• **Passage shown**:
******
How the experiences of medical professional education can help the development of young legal professionals
In terms of professional development, it is often a good idea to turn one’s head to the professions of others to see if lessons can be learned and practice developed that may lead or enhance what we have now. The development of OSCEs (Objective Structured Clinical Examinations) in the medical professions is one such area that has been studied, researched and adapted in legal education. The comparison of medical clinical advice and legal clinical advice is an obvious one to make. Both rely on appropriate questioning by way of forensic analysis of the facts, precise diagnosis of the issues, and the application of knowledge and procedure leading to effective advice.
At the first of a regular series of research seminars being held at the Centre for Legal Education, Nigel Hudson looked at how the experiences of medical professional education can help the development of young legal professionals. He considered the medical education experience, the development of OSCEs and standardised patients, how that compared to the legal education experience and the development of simulated clients.
******
• **Material provided**:
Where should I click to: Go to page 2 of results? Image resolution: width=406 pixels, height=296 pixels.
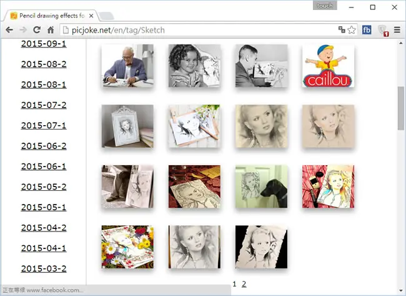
******
• **Exercise instructions**:
[1] Can you rewrite the part of the piece on medical and legal education that opens with "At the first" and closes with "of simulated clients.", swapping "seminars" for "lectures"?
[2] Could you carry the piece on medical and legal education forward from its final sentence?

• **Answers to each task**:
[1]
At the first of a regular series of research lectures being held at the Centre for Legal Education, Nigel Hudson looked at how the experiences of medical professional education can help the development of young legal professionals. He considered the medical education experience, the development of OSCEs and standardised patients, how that compared to the legal education experience and the development of simulated clients.

[2]
Within the last year, Nottingham Law School has created a Simulated Client Unit (‘SCU’) led by Professor Paul Maharg and Nigel Hudson, currently consisting of nine trained simulated clients all of whom have considerable experience drawn from many years working with the medical profession. The SCU will shortly test its techniques in a pilot to be run on the distance learning Legal Practice Course. The findings from the pilot will be the subject of a paper that will inform future development of the SCU and its work.